Closed jovo closed 8 months ago
- similarity - not a distance
Yeah this can be reworded. We currently expose a similarity, or I guess kernel computation among samples, not distances. But we convert this to a distance by just doing:
dists = 1.0 - similarity_matrix_normalized
- NNMetaEstimator - what is a meta-estimator? i've never heard that term. afaict, it is just computing nearest-neighbors, using the forest-based distance? not estimating anything technically? maybe estimating geodesic distance/neighbors?
a meta-estimator is scikit-learn terminology for a class that gets passed in another Estimator
. E.g. this is a WIP for me to implement an API for estimating nearest-neighbors using any arbitrary tree/forest Estimator
as the "base estimator".
- why don't we expose actually computing the distance, the way cencheng says to?
Sure we can do that.
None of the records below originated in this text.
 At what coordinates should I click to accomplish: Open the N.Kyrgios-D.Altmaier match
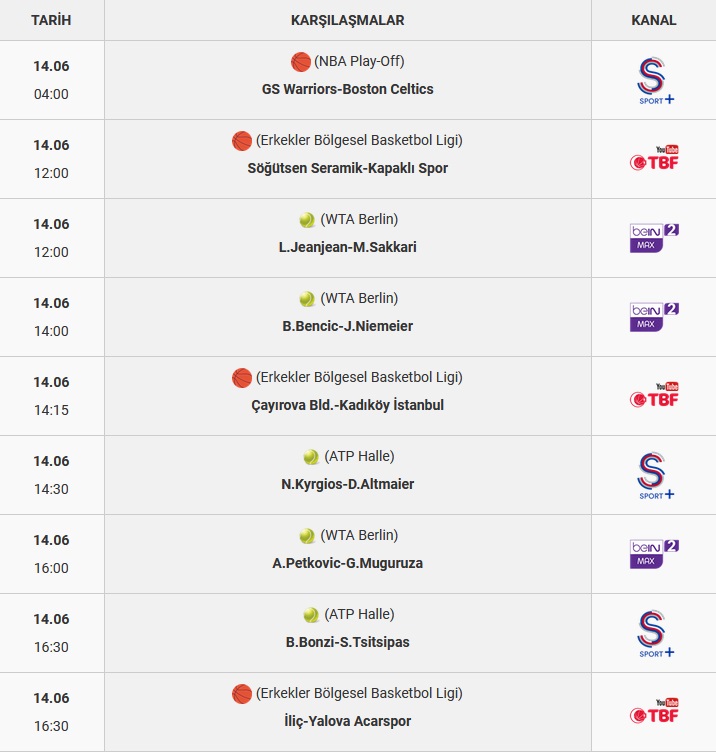348,484
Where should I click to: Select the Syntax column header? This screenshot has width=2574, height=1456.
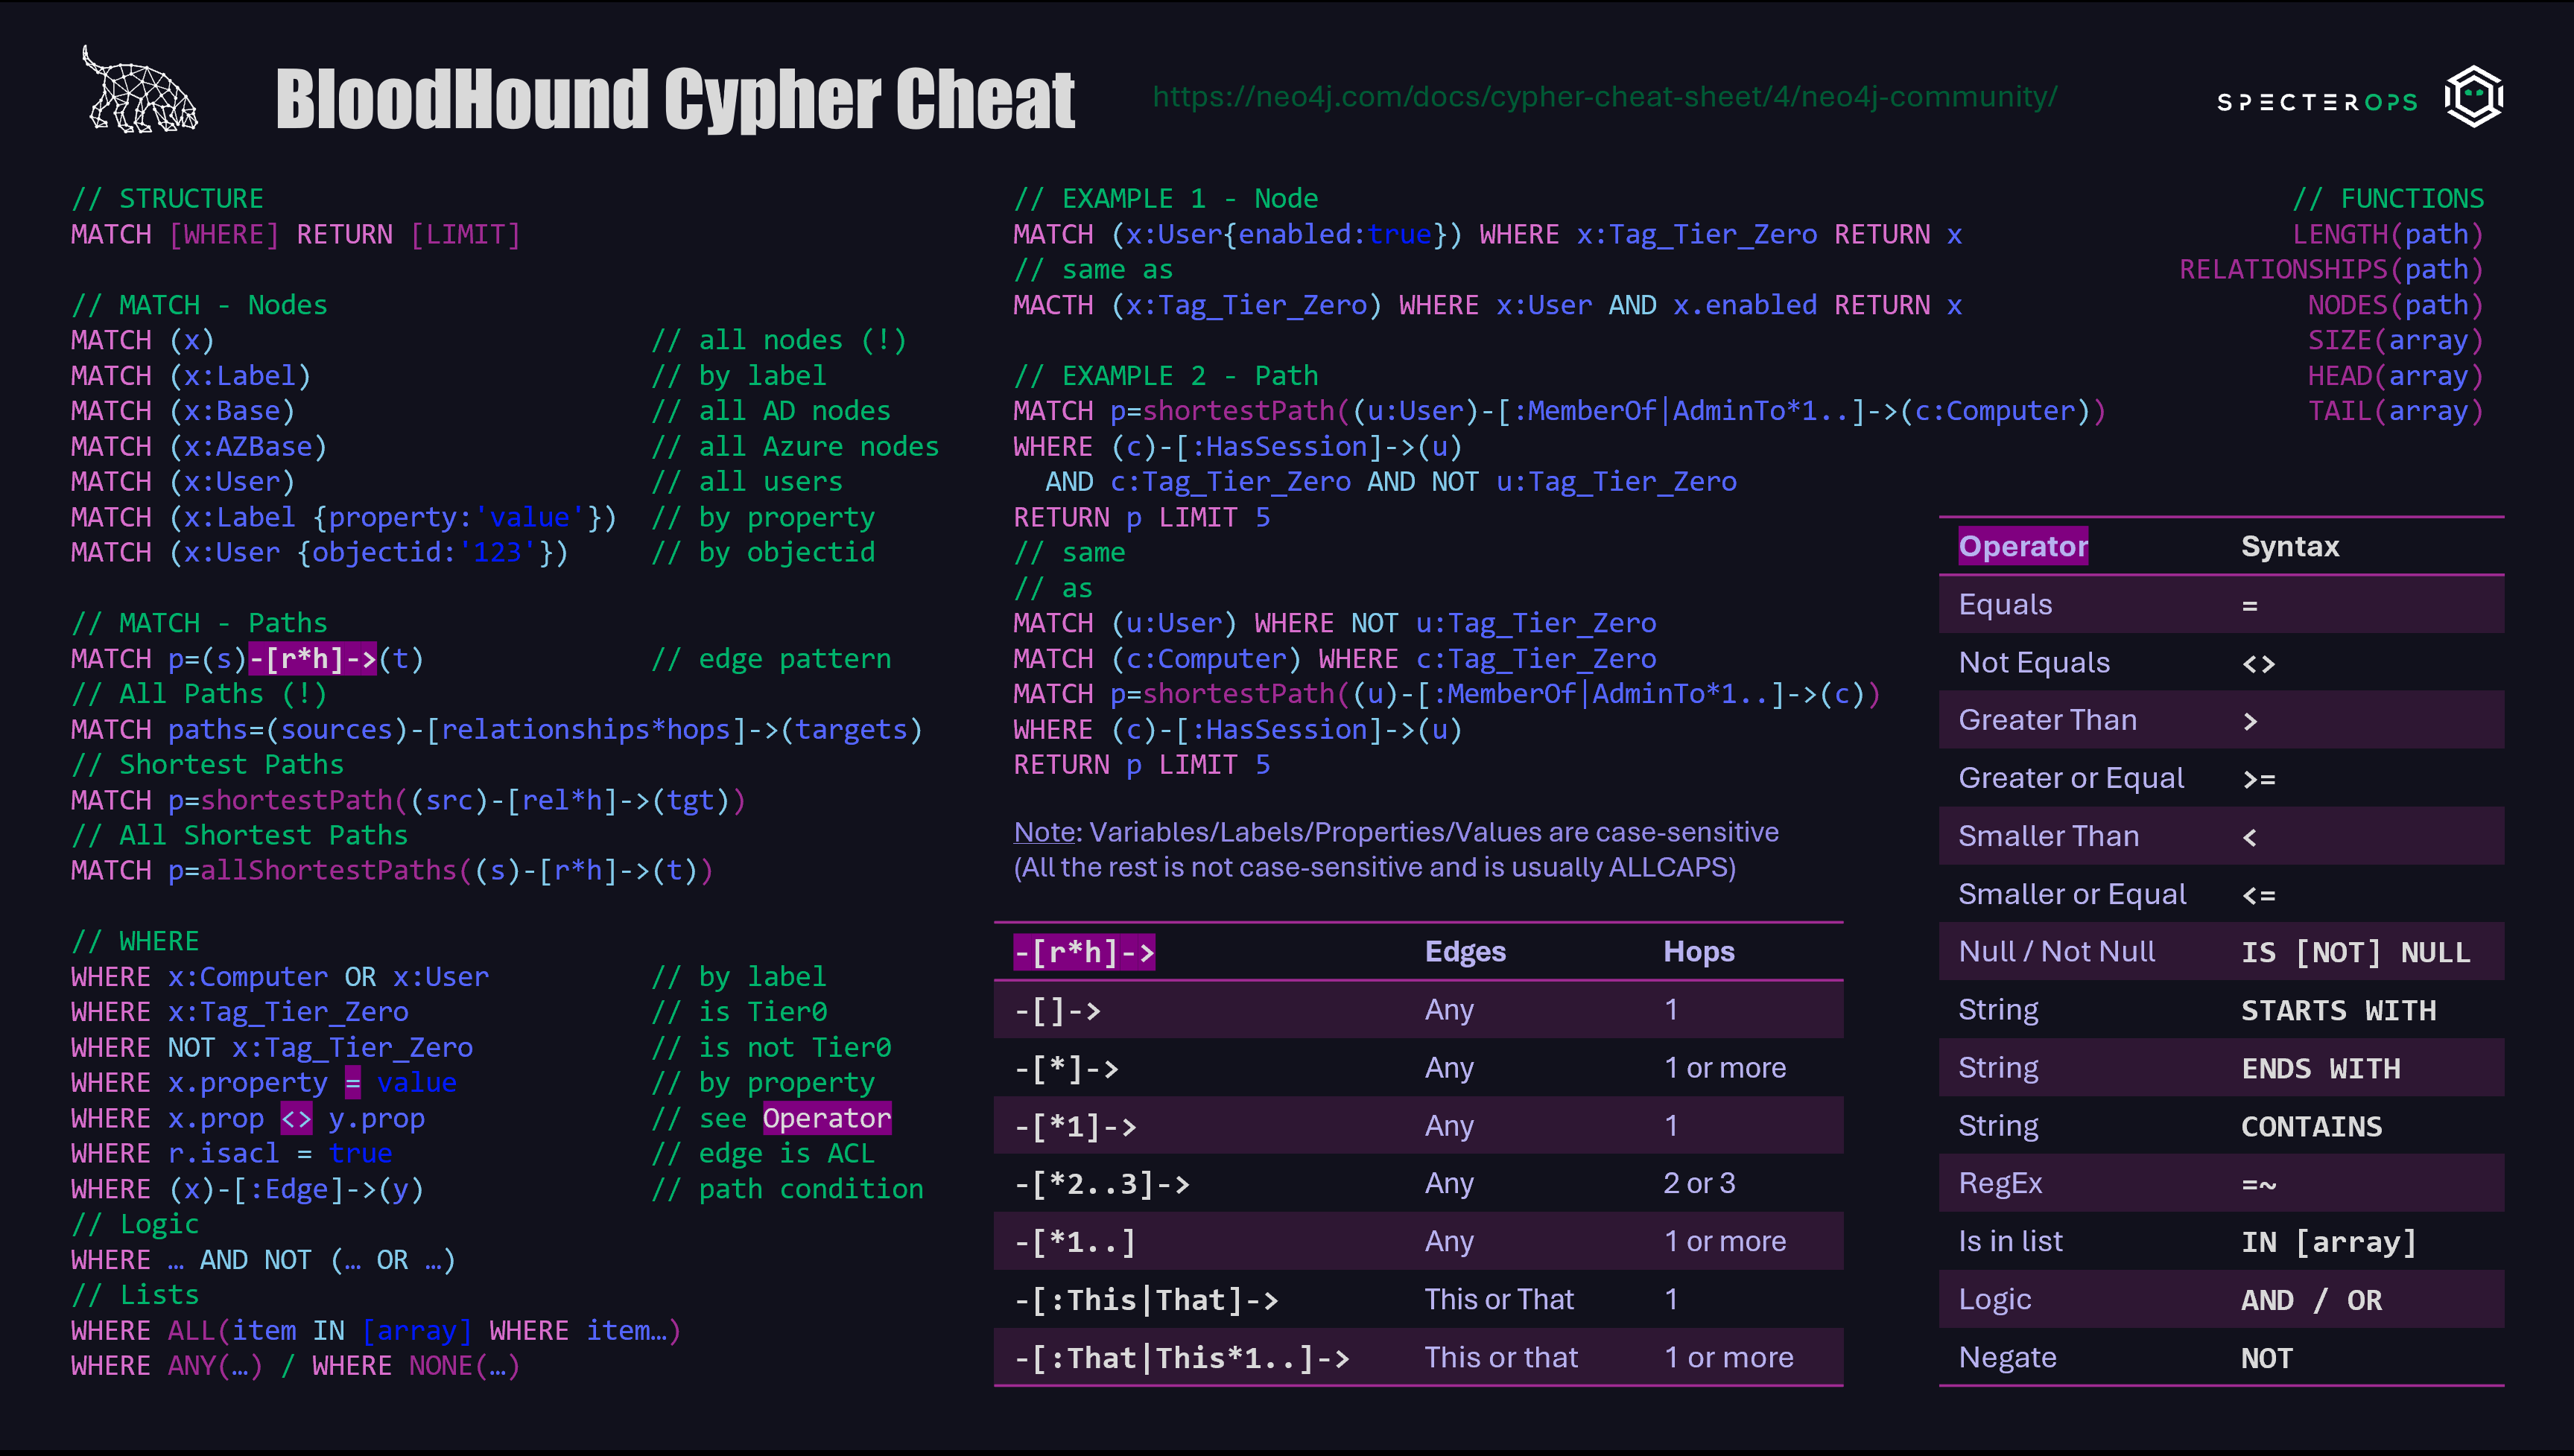(x=2289, y=546)
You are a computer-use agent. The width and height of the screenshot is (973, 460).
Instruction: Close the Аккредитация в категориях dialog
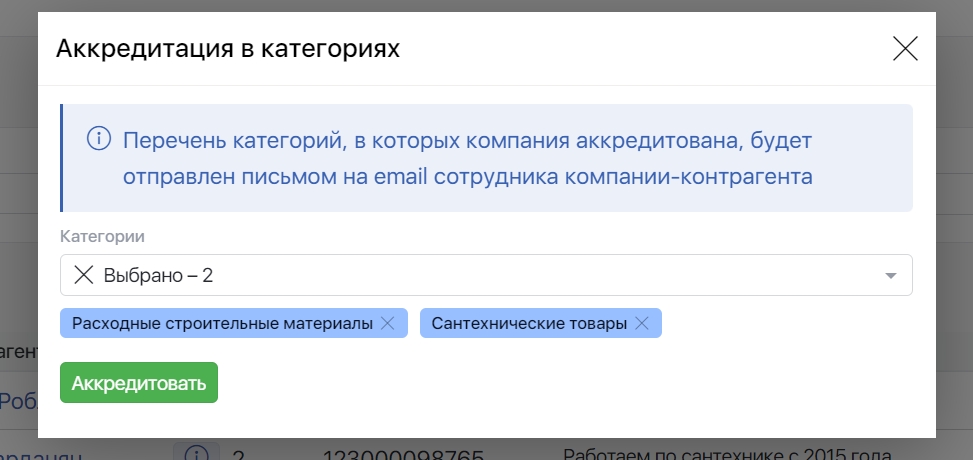coord(905,49)
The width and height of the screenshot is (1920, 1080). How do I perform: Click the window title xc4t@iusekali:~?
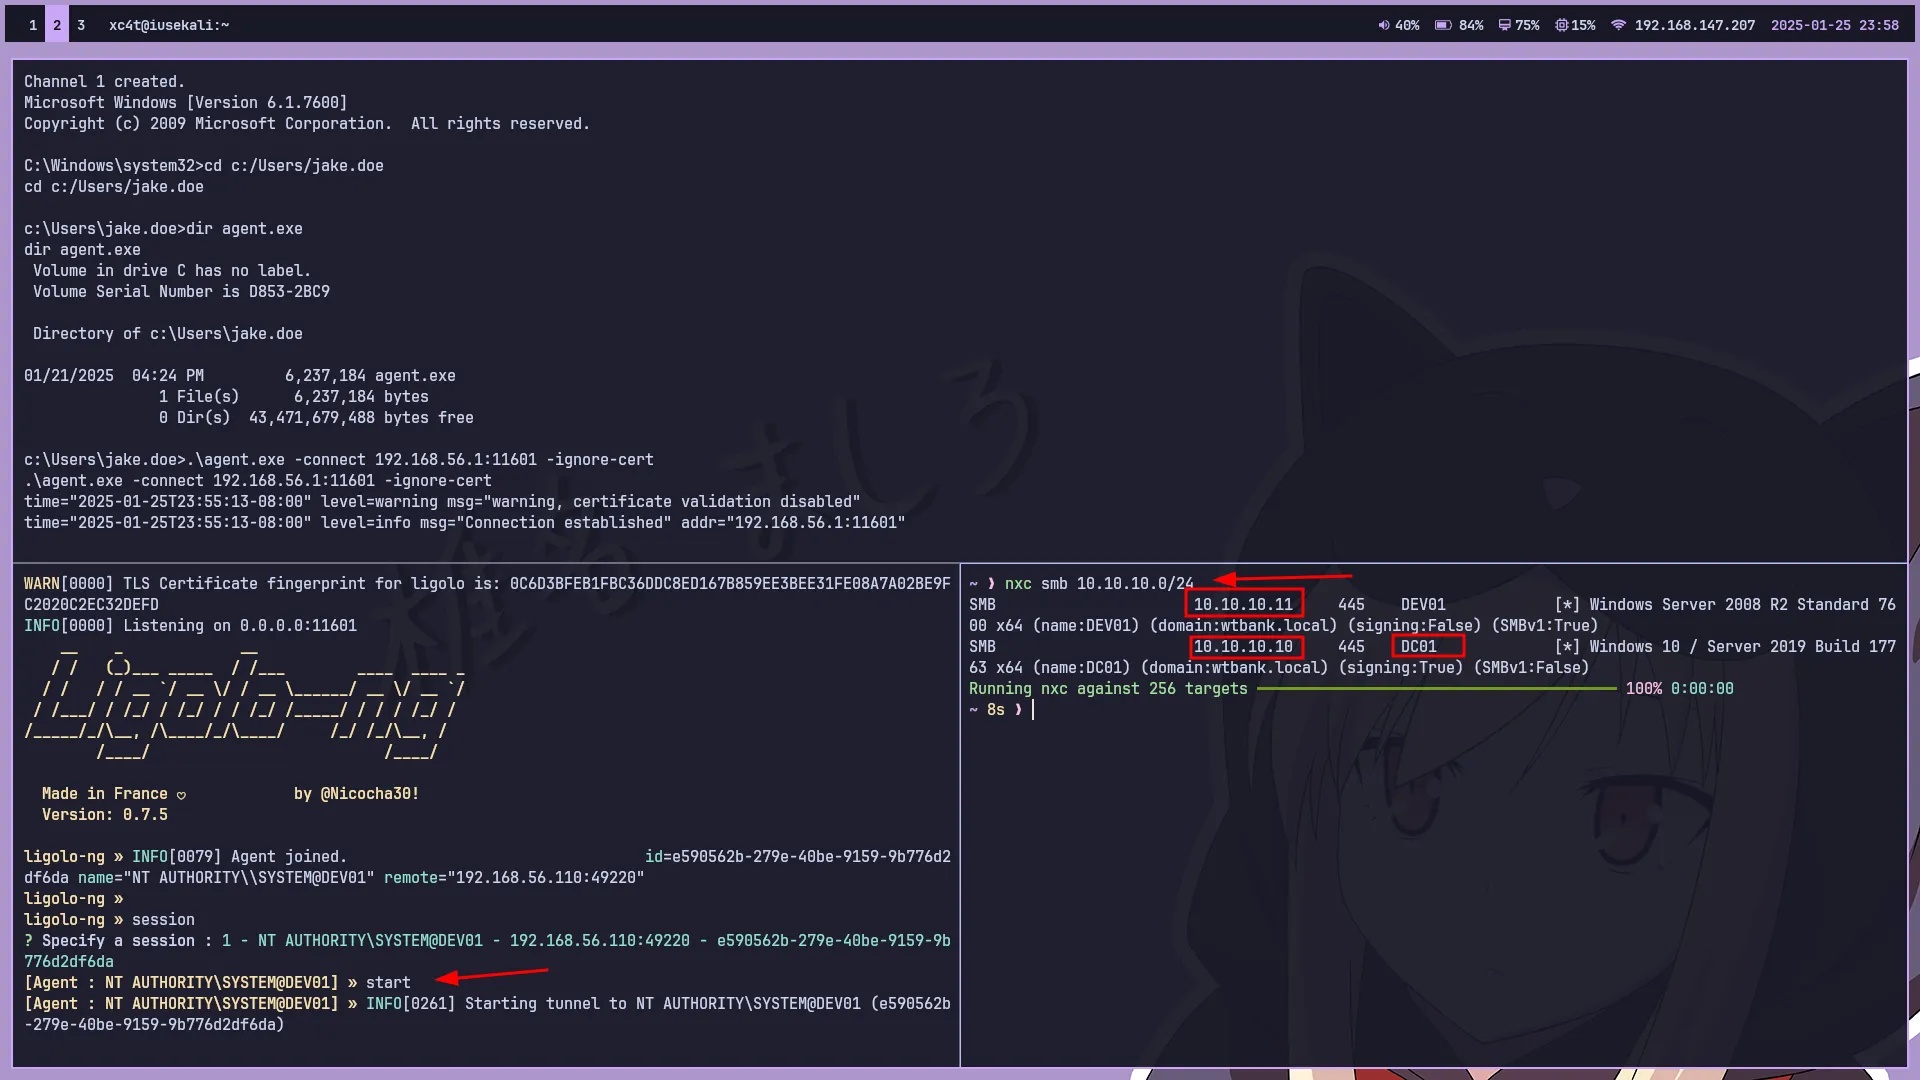pyautogui.click(x=169, y=25)
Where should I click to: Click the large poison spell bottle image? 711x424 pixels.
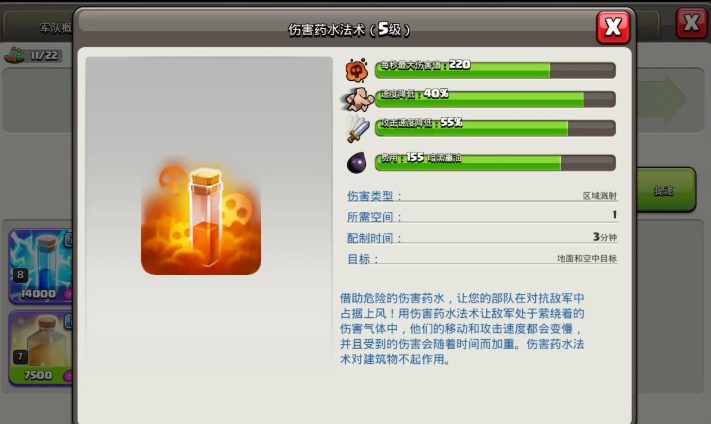coord(201,216)
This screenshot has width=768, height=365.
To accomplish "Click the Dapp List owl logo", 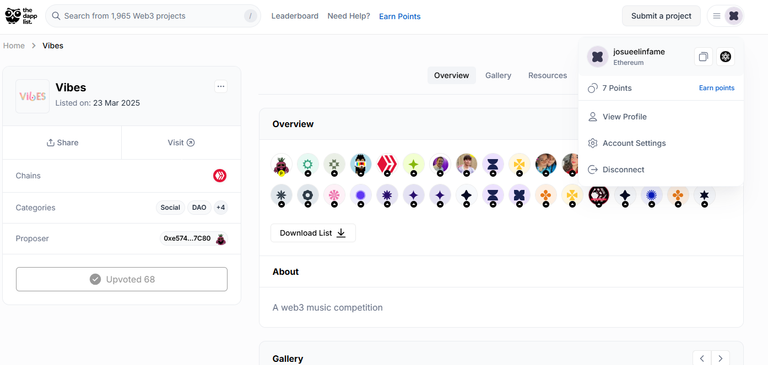I will [19, 16].
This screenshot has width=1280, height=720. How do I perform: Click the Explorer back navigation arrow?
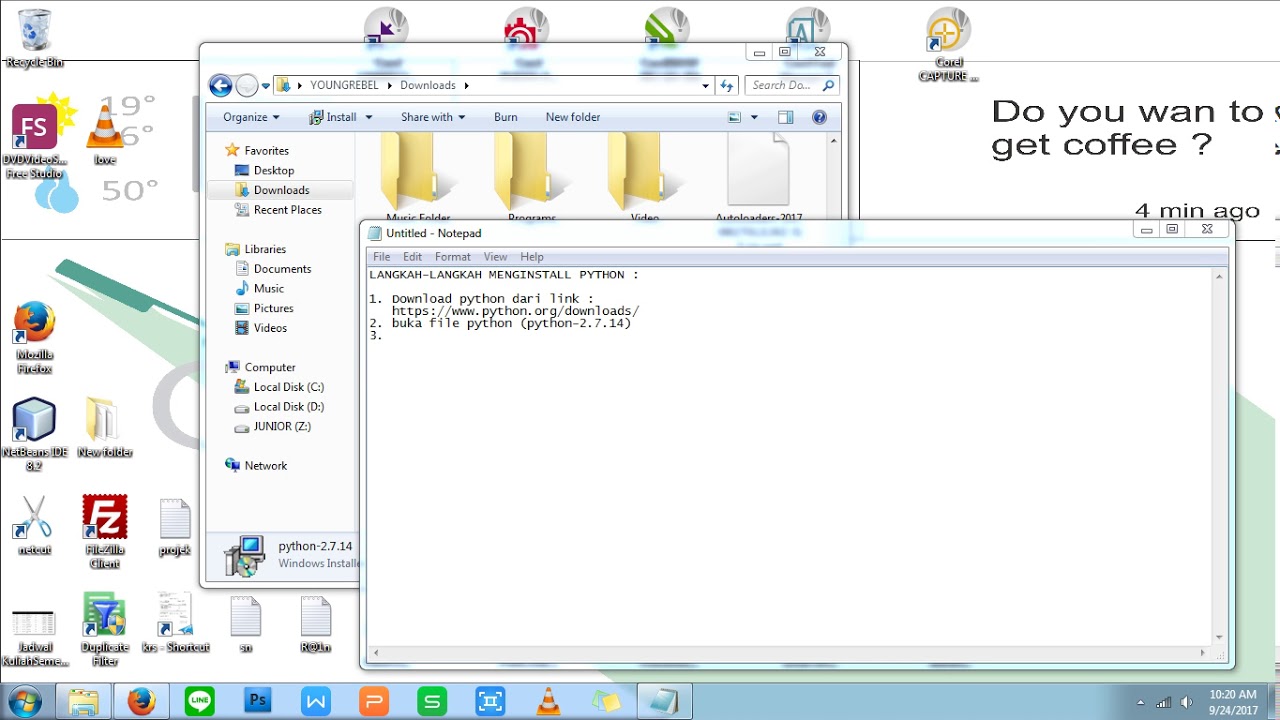click(x=220, y=86)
Do you have a specific reference to what you are talking about?
I believe the way written is the Cencheng method for distance to kernel transformations. i.e.
dists = 1.0 - similarity_matrix_normalized
In this case, max(K_ij) is 1 since similarities are in [0, 1]
All forest estimators have distance_matrix = 1 - compute_similarity_matrix(X)
"Distance Metrics" is redundant. Distances are Metrics.
also, the two functions under that are not distances or metrics.